Services resolve through .internal names with round-robin across replicas.
Traefik on Proxy Nodes
Proxy nodes receive routes and certificates from the control plane:
- Routes live in
/etc/traefik/dynamic/routes.yaml.
- Certificates live in
/etc/traefik/dynamic/tls.yaml.
- Routes map
subdomain.example.com to container IPs over WireGuard.
- TLS certificates are managed centrally by the control plane.
/.well-known/acme-challenge/* is routed back to the control plane for ACME validation.
Worker nodes do not run Traefik.
Multiple Proxy Nodes
The platform supports geographically distributed proxy nodes with proximity steering:
- Users point custom domains to a single GeoDNS-managed hostname.
- GeoDNS routes clients to the nearest healthy proxy.
- Health checks fail over automatically when a proxy becomes unavailable.
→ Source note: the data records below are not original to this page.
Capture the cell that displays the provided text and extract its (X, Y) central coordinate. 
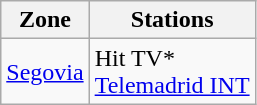
Segovia (45, 72)
Stations (172, 20)
Hit TV*Telemadrid INT (172, 72)
Zone (45, 20)
Return (X, Y) of the center of cell containing provided text 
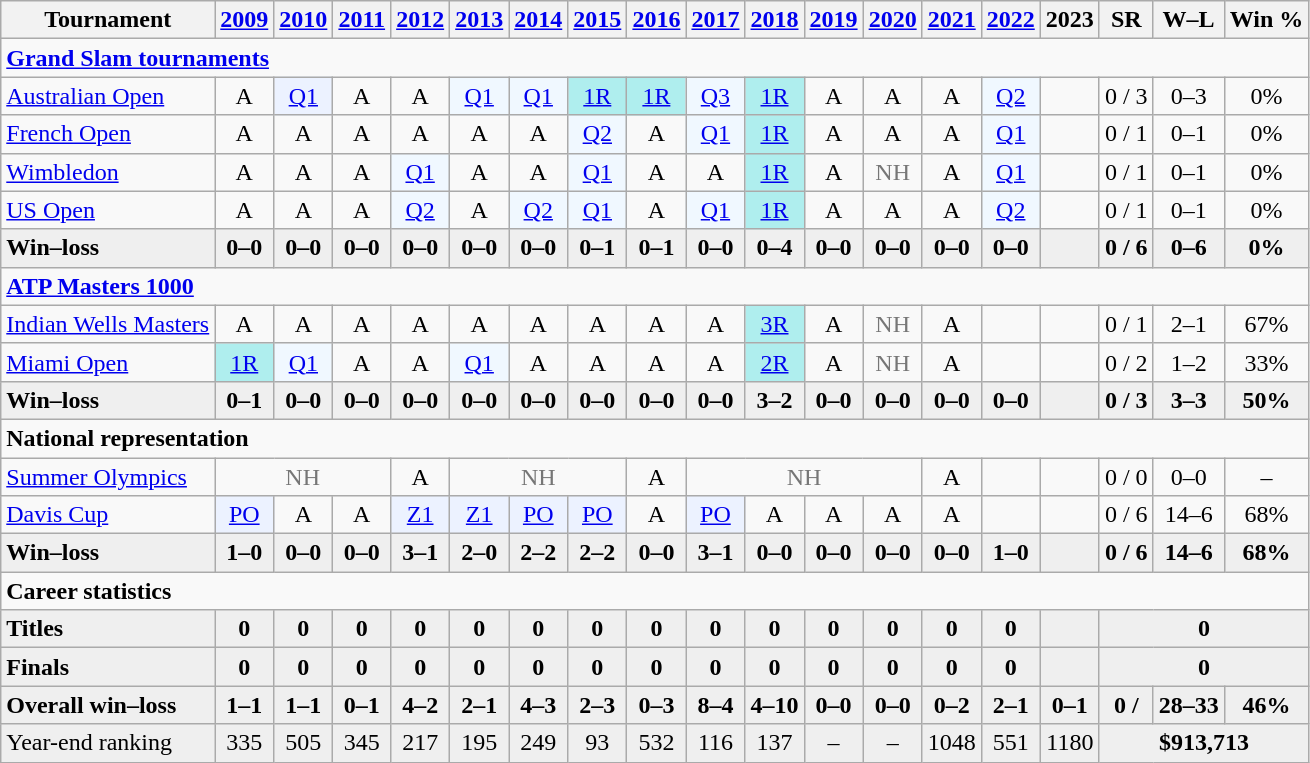
2017 (716, 20)
50% (1266, 400)
0 / (1126, 705)
2R (774, 362)
345 (362, 743)
Wimbledon (108, 172)
2013 (480, 20)
Titles (108, 629)
0 / 0 (1126, 477)
1048 (952, 743)
217 (420, 743)
National representation (655, 438)
4–3 (538, 705)
French Open (108, 134)
2–3 (598, 705)
0–6 (1188, 248)
2021 (952, 20)
Miami Open (108, 362)
2022 (1010, 20)
Q3 (716, 96)
2020 (892, 20)
US Open (108, 210)
67% (1266, 324)
2015 (598, 20)
Win % (1266, 20)
4–2 (420, 705)
505 (304, 743)
Year-end ranking (108, 743)
0 / 2 (1126, 362)
2010 (304, 20)
3–3 (1188, 400)
Tournament (108, 20)
2009 (244, 20)
2018 (774, 20)
33% (1266, 362)
Davis Cup (108, 515)
3R (774, 324)
116 (716, 743)
1–2 (1188, 362)
93 (598, 743)
137 (774, 743)
Grand Slam tournaments (655, 58)
Finals (108, 667)
Overall win–loss (108, 705)
0–4 (774, 248)
Summer Olympics (108, 477)
3–2 (774, 400)
W–L (1188, 20)
4–10 (774, 705)
2–0 (480, 553)
2023 (1070, 20)
46% (1266, 705)
Indian Wells Masters (108, 324)
335 (244, 743)
532 (656, 743)
2014 (538, 20)
551 (1010, 743)
1180 (1070, 743)
SR (1126, 20)
Australian Open (108, 96)
2011 (362, 20)
2012 (420, 20)
2019 (834, 20)
Career statistics (655, 591)
195 (480, 743)
0–2 (952, 705)
ATP Masters 1000 (655, 286)
28–33 (1188, 705)
2016 (656, 20)
$913,713 (1204, 743)
8–4 (716, 705)
249 (538, 743)
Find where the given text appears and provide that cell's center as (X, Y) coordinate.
- All proxies share the same TLS certificates from the control plane.
Example:
Proxy US: 1.2.3.4
Proxy EU: 5.6.7.8
Proxy SYD: 9.10.11.12
GeoDNS:
example.com -> lb.techulus.cloud
-> route client to nearest proxy
-> fail over when a proxy is unhealthy
Proximity-Aware Load Balancing
Within a proxy node, traffic is distributed using weighted round-robin:
- Local replicas on the same proxy server use weight
5.
- Remote replicas on other proxy servers use weight
1.
That keeps the majority of traffic local whenever possible while still preserving cross-node routing.